Refuel Convenes Talks on Potential $1.5 Billion Sale

A US convenience store operator is reportedly exploring a potential sale of its business, valued at over $1.5 billion, including debt. Refuel, which operates approximately 230 stores across the United States, particularly in the Carolinas and other states such as Mississippi, Arkansas, and Texas, has initiated talks with investment banks to initiate a sale process.

According to sources familiar with the matter, private-equity firm First Reserve, which acquired Refuel in 2019, is leading the discussion. The operation is reportedly set to take place during the first half of 2025.

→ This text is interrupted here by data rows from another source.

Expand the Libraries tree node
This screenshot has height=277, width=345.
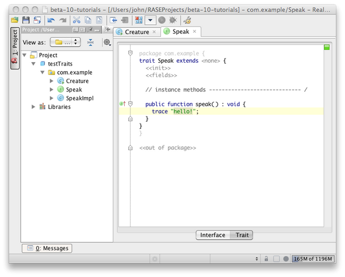tap(33, 107)
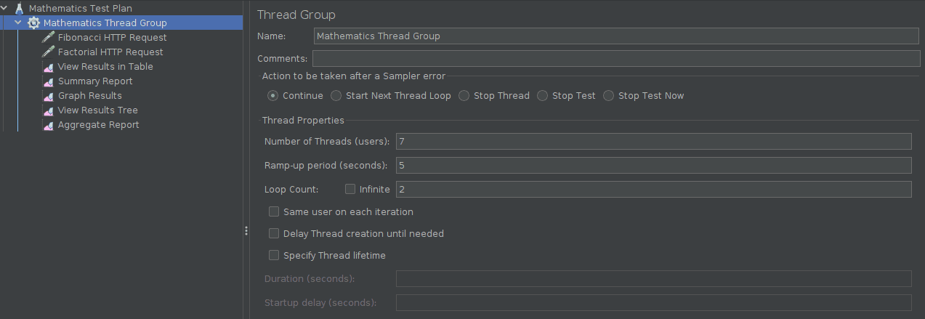Click the Graph Results listener icon
The image size is (925, 319).
pos(49,96)
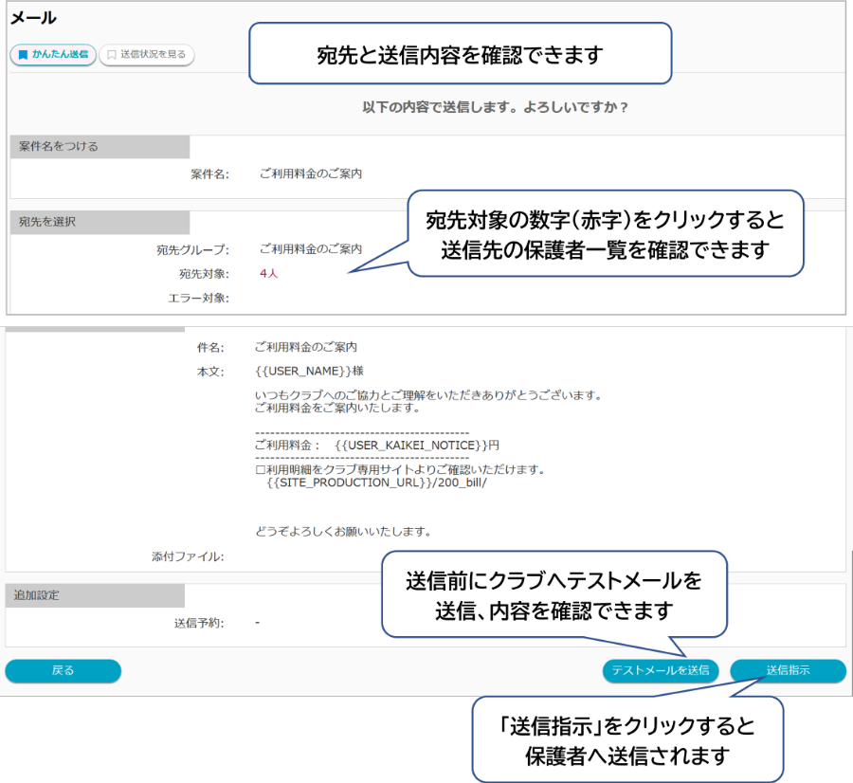Open recipient list via red 4人 link

[x=268, y=274]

Several potential buyers have been named, including other major convenience-store operators and buyout firms. However, discussions are still in their early stages, and no deal has been confirmed.

This development comes as the convenience-store industry continues to consolidate. In recent months, several reports have emerged about major deals in the sector. For instance, Reuters recently reported that Arko was seeking to sell its convenience-store operations for a staggering $2 billion. Similarly, Sunoco had agreed to sell 204 stores to 7-Eleven in a deal worth $1 billion.

The sale of Refuel's business would be another notable consolidation move in the industry. The company operates one of the largest convenience store networks in the country, and its potential sale could have significant implications for the sector.

Investment bankers are being employed by First Reserve to lead this process. As talks progress, it is possible that key stakeholders involved may wish to negotiate the terms of any proposed deal.

Sources close to the discussions at Refuel underscored that a final decision would hinge on a range of factors, including market conditions and various other priorities associated with potential buyers.

For now, concerns surrounding ongoing industry trends have cast an interesting shadow over the company's strategic outlook.